Patience breeds contentment with these grim circumstances. Patience tricks us. Soon we believe that mottos and committees and roundtables, and politicians promising to seek justice on our behalf and Black History Months and internal reviews all mean that we are accomplishing something. What is going on instead is that justice is being put off, all to the pleasure and luxury of those who continue to benefit from injustices that — through years of our patience — have become cemented into structures of oppression that bend us away from justice in our complacency. Justice-making does not look or feel like a meeting you’re not invited to, and it does not come with coffee and tea and a catered continental breakfast.

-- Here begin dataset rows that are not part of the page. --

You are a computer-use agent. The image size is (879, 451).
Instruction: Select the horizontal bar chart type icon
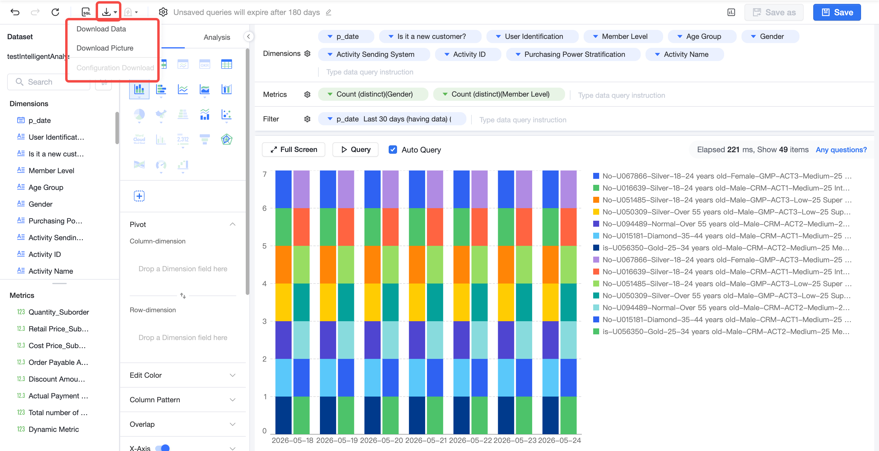point(161,90)
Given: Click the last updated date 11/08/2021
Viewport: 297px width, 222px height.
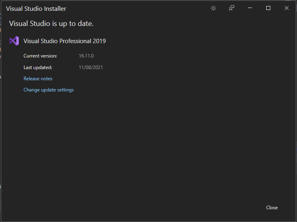Looking at the screenshot, I should 91,67.
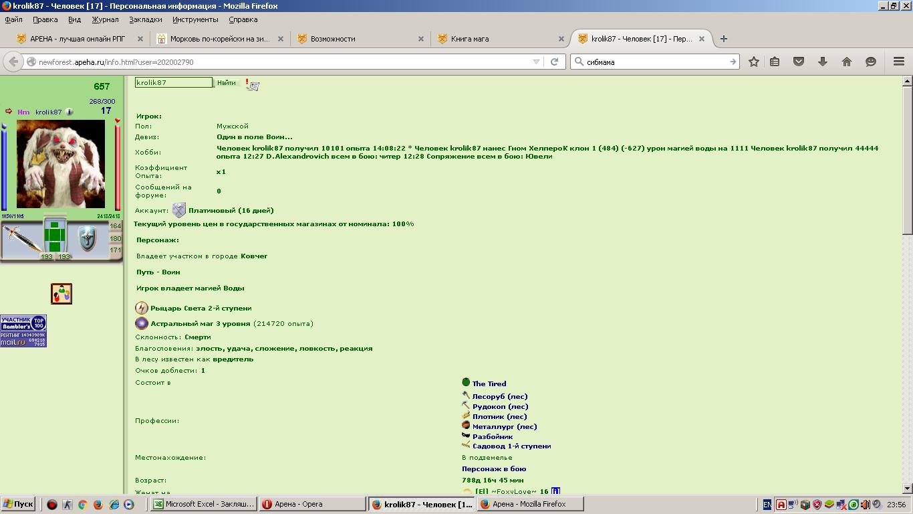
Task: Open the Firefox downloads arrow
Action: (x=823, y=62)
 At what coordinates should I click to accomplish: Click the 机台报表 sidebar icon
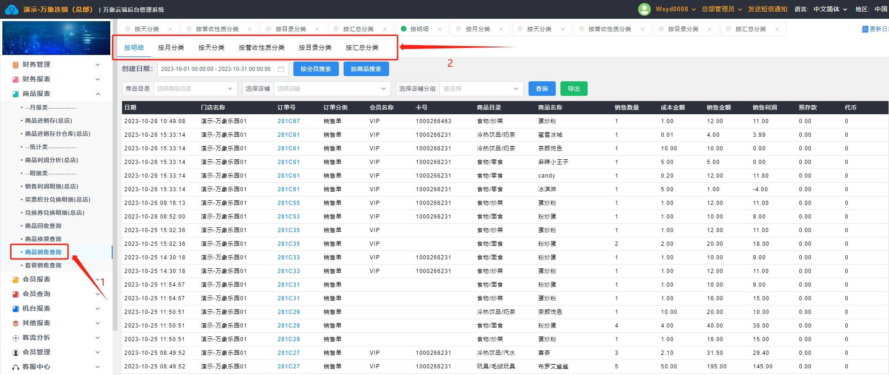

Justice comes only with struggle, with stubborn challenges to unjust institutions, with people reclaiming their streets, and with conflict. This unnerves Mr. Ehlert, who laments that “too many Americans are taking justice into their own hands.” But King called out this fallacy as well. The “great stumbling block” in our nation’s progress, King said, may be “the white moderate, who is more devoted to ‘order’ than to justice” and “who paternalistically believes he can set the timetable for another man’s freedom.” Or, as a young black activist told Geraldo Rivera on the streets of Baltimore last week: “A black man can raise his voice without you feeling intimidated.”

I am with those who will never be patient for justice. Those who, like King, “see that injustice must be rooted out by strong, persistent and determined action.” Mr. Ehlert, unfortunately, is also not alone, here in this state where our leaders so often choose to do nothing about injustice and instead just to talk about it. If Mr. Ehlert wanted to argue about tactics, he would have argued about tactics. His, though, was a call for nonaction, and no one should ever cease to act against injustice. While our police remain a paramilitary force prepared for war with our own communities, while our laws look the other way from hurtful discrimination, and while our neighbors are separated from their families and the workforce in costly and counterproductive prisons, we must always invigorate ourselves to be more courageous than cautious.
“I hope,” Mr. Ehlert, “you can understand our legitimate and unavoidable impatience.”